The real honors aren’t worn—they’re lived in small acts of kindness

When was the last time we praised a child not for being the best in class—but for being the kindest in the room?
As moving-up and graduation season arrives, our schools are once again filled with applause, medals, and certificates. We celebrate achievers with the highest honors, top ranks, and glowing report cards—and rightly so. Academic excellence reflects dedication and discipline. But beyond the spotlight and the ceremony, there’s another kind of excellence that deserves just as much recognition: the quiet, consistent choice to be a good person.
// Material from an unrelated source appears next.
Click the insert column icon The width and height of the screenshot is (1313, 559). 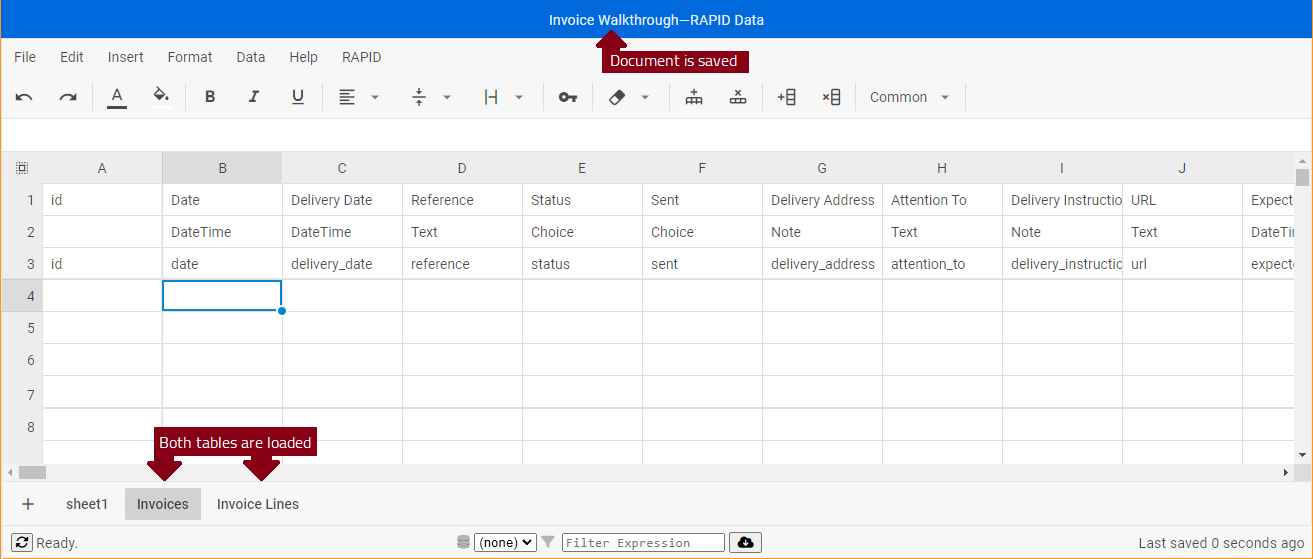[787, 97]
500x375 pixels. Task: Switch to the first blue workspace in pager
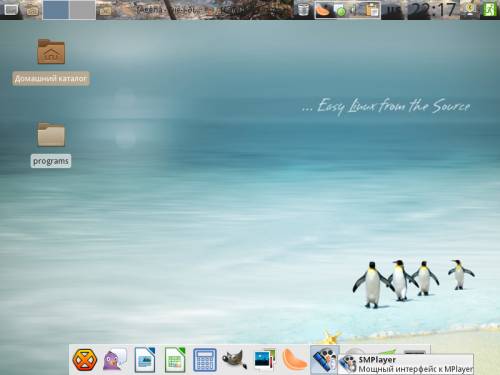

It lives in the child who didn’t make the honor roll but waited patiently in line, helped a classmate carry their bag, or remembered to say “please” and “thank you.” It’s in the learner who may have struggled with lessons but offered words of encouragement to a friend. It’s in the ones who showed up every day—not to impress, but to improve; not to outshine others, but to grow alongside them.
These are the real victories. They may not be announced on stage, but they build the foundation for a life well-lived. And this is where we, as adults—parents, teachers, mentors—must look deeper and guide with intention. If we celebrate only grades and rankings, we may unintentionally teach children that their worth lies solely in achievement. But if we also honor respect, humility, perseverance, and kindness, we teach them that character is the truest mark of success.
This is, in fact, the very heart of what conduct awards aim to recognize, especially in the primary grades. These recognitions, though quieter, highlight the values that shape a child’s lifelong journey: honesty, empathy, responsibility, and self-control. They remind us that education is not just about intellect, but integrity. While medals may shine for a moment, values shine for a lifetime.
To every child moving up or graduating—whether with honors or not—we are deeply proud of you. You showed up. You gave your best. You kept going. And that, in itself, is something worth celebrating. Because at the end of the day, the greatest achievement isn’t what you bring home in your hands, but what you carry in your heart.
As parents, teachers, and members of the community, we play a powerful role in shaping what young minds strive for. If we applaud only the top ranks and highest scores, we send the message that worth is measured solely by achievement. But if we also celebrate honesty, resilience, humility, and kindness, we show that being a good person matters just as much—if not more—than being the best performer. Let us build a culture where children are not afraid to fail, where effort is honored alongside excellence, and where values are not just taught but lived. In doing so, we raise not just successful learners—but remarkable human beings.
So as we pin medals and hand out certificates, let’s also whisper a quiet hope: may our children grow up kind, respectful, and grounded. Because the real honors aren’t worn—they’re lived. And they will carry them further than any title ever could.